Greeting Death with joy
Michael Tanner Death in Venice Coliseum t last ENO has come up with a production which can be greeted almost without reservation, and of a treacherously tricky opera, Britten's last and for many his greatest, Death in Venice. After a gruelling two weeks in which I have seen major works manhandled beyond bearing at the Royal Opera and at Glyndebourne, I was almost shocked to see a production which couldn't be faulted in its concentration on realising the composer's vision with economy, imagination and concentration. When a work is as complex as this, the production team's first duty is lucidity, and that is exactly what Deborah Warner, with her set and lighting designers Tom Pye and Jean Kalman, has achieved. What a strange state we have come to that any regular opera-goer will be startled by unpretentious loyalty to a great creative work.
Right from the start, the atmosphere of one and another kind of oppressiveness is unerringly caught, though there are few props, most of the effects being wrought by lighting and the help of a few drapes. Aschenbach's visit to Munich's North Cemetery, his encounter with the Traveller, first of seven manifestations of Charon, taking him across to the isle of the dead (Mann's novella is steeped in the imagery of Boecklin), is simply against a black backcloth — Warner and her team trust the music, and rightly, since Britten perfectly conveys Aschenbach's nervy anxiety about his failing powers, with music that refuses to advance. Even Myfanwy Piper, whose text is so often inept, manages to find the mots justes here. It's almost a relief to see the loutish group of merrymakers, with the ghastly Elderly Fop, the second of the seven, cavorting round the funnel of the boat taking them to Venice — a funnel that belches smoke and steam. Pye even catches the luxury of the Grand Hotel des Bains with a few large curtains, potted plants and servile waiters.
What I soon came to feel, and went on feeling, was that the music and the stage pictures were mutually reinforcing, and went on being so until the very end — indeed progressed impressively, the last half-hour of the work having a veiled darkyellow sun staring us down, with the sirocco-like humidity of the Coliseum colluding enthusiastically — while the element that the music almost completely fails to capture is Aschenbach's inner state. That is what I have come to expect with Britten, whose operatic oeuvre rarely gives us any insight into the central characters. His latter-day fascination with the gamelan was only an extension of his lifelong preoccupation with sound effects, especially onomatopoeic ones. What this comes to in Death in Venice is that Act I, which is long but has tremendous pace, because it crams in everything that happens until Achenbach's devastated — and devastating — realisation that he loves Tadzio, is full of evocative and fascinating music, while the somewhat briefer Act II, which attempts far more a study of what is going on within the harrowed, humiliated, passionately pursuing author, seems musically arid and sometimes embarrassingly at its wits' end about what to do next.
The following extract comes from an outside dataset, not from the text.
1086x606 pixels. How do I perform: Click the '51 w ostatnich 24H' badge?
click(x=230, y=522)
By then Britten, I'm sure not consciously or willingly, is relying on the momentum of the plot to carry him through to the end of the work.
Of course, it's a piece that has two contexts, perhaps three, that almost every member of the audience will be aware of. The first is Thomas Mann's almost flawless story, a masterpiece at the most exalted level. The second is the heroic story of Britten's composing his testament in the face of his fatal heart disease. And the hardly optional third is Visconti's dreadful film, which Britten didn't see, but everyone else has, and which unwittingly and almost disarmingly inverts the whole point of Mann's novella. It's useless to tell oneself to ignore these things, but there is no question that, compared with Mann's story, the opera is a simplistic piece, with random bits of philosophising slotted in. Not only do they obtrude, in their irrelevance to the plot-line, but they resist absorption into the musical texture to such a degree that Aschenbach merely sing-speaks them, with the odd dissonant plonk from the piano. In the novella they are just as crucial as anything else about it, their profundity necessitating a length which Piper abbreviated until they seem silly.
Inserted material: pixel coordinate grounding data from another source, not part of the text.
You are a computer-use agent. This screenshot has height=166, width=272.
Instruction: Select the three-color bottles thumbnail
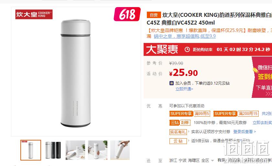click(53, 150)
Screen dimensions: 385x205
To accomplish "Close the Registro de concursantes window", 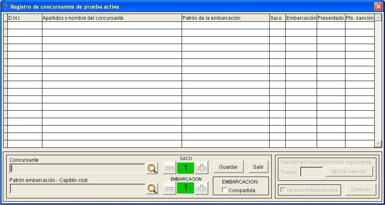I will (378, 7).
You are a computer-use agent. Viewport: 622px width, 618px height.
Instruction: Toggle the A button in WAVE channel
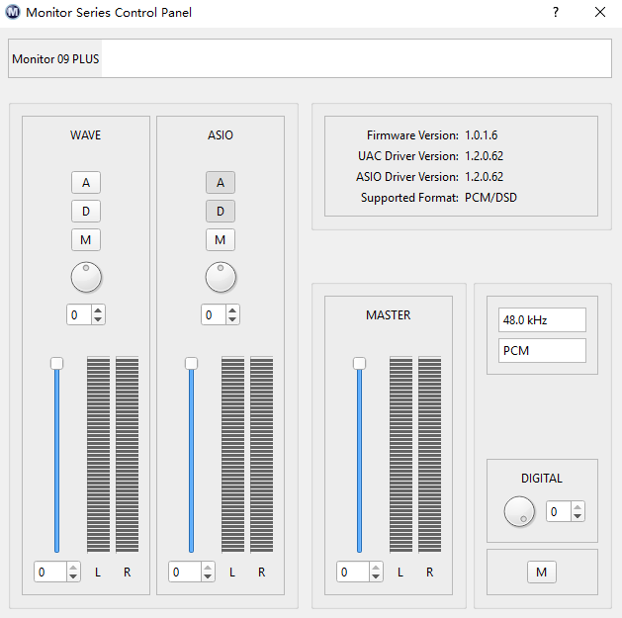(86, 182)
In this production Aschenbach is taken by Ian Bostridge, and his portrayal is a masterly achievement at the same time as it's an inevitable failure. He doesn't look a day over 30, in spite of actually being over 40; and he should look 53 (in the days before 50 was the new 30). His attempts to be stiff-jointed, to suffer from middle-aged dyspepsia, fail to convince. Bostridge is not a natural stage animal, one has the impression of being at a dramatised song recital. But he was tireless, expressive, often summoned up impressive resources of volume, and is impeccable in his clarity of enunciation — as is everyone else, which in practice means Peter Coleman-Wright as the seven death-beckoning characters. Inspired by the conductor Edward Gardner, the orchestra was on marvellous form. It sounds unfair, but a performance as good as this shows exactly what is wrong with this enticing valediction.